I had one immediate reaction to last night’s Wrap report by Joshua Weinstein that Warren Beatty and Paramount Pictures have parted company over his Howard Hughes movie, and that Arnon Milchan‘s New Regency will now finance the film. That reaction, which I muttered to myself as I sat in a Brooklyn club listening to Starfucker, was “hey…Peter Bart predicted this!”

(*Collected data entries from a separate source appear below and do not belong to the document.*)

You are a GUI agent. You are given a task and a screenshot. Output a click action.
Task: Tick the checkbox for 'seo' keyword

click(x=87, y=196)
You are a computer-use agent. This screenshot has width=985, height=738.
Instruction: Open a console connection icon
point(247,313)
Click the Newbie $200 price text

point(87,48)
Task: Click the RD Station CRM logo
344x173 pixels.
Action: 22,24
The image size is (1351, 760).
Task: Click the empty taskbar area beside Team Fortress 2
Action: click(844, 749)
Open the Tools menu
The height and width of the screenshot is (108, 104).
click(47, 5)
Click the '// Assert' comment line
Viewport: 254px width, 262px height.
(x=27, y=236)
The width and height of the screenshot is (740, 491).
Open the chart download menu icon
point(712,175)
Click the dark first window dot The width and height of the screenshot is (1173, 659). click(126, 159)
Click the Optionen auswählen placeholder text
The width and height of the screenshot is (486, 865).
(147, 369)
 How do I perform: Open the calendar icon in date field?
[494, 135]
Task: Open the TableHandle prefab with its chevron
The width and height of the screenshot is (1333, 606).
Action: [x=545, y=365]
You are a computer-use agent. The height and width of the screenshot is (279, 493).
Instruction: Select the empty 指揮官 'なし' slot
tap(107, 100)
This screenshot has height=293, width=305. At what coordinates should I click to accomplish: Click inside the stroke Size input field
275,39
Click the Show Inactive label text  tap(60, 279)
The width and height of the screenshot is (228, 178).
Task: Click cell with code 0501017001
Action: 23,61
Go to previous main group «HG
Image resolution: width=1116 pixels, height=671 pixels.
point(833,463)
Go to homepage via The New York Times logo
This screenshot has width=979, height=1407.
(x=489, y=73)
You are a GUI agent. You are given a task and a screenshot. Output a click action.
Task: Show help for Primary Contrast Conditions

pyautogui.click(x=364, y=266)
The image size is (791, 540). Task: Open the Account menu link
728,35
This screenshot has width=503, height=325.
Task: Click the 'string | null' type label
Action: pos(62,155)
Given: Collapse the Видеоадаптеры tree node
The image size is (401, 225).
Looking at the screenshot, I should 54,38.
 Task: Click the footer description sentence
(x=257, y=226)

Three months ago Bart privately remarked to a journalist friend that Beatty’s Hughes movie probably won’t happen at Paramount. “But it was just announced,” I said. “With [Paramount chief] Brad Grey talking about what a delight the script is.” My friend replied, “I’m just telling you what he said.” Bart was probably alluding to the Beatty issues that have arisen when he’s made films before — costly exactitude, extra expenses, complications, disputes, slower progress than anticipated and all the other things that occur when a filmmaker is ultra-careful and particular.
Two or three weeks later I asked Bart about this when I ran into him at an event. He shrugged and smiled and said he might have been mistaken, and the subject was dropped. But Bart was a Paramount production exec in the ’60s and ’70s (and later worked in a similar capacity at MGM and Lorimar) and dealt with Beatty directly, and to some extent obviously knew whereof he spoke.
“Warren’s script is quintessential Beatty, elegantly written and wonderfully entertaining,” Grey said last June when the Hughes-Paramount deal was announced. “It is our privilege to have one of the great artists in the history of the film industry come home to Paramount.”
Everyone keeps repeating that the Hughes movie” is expected to go into production later this year.” I’ll believe it when it happens.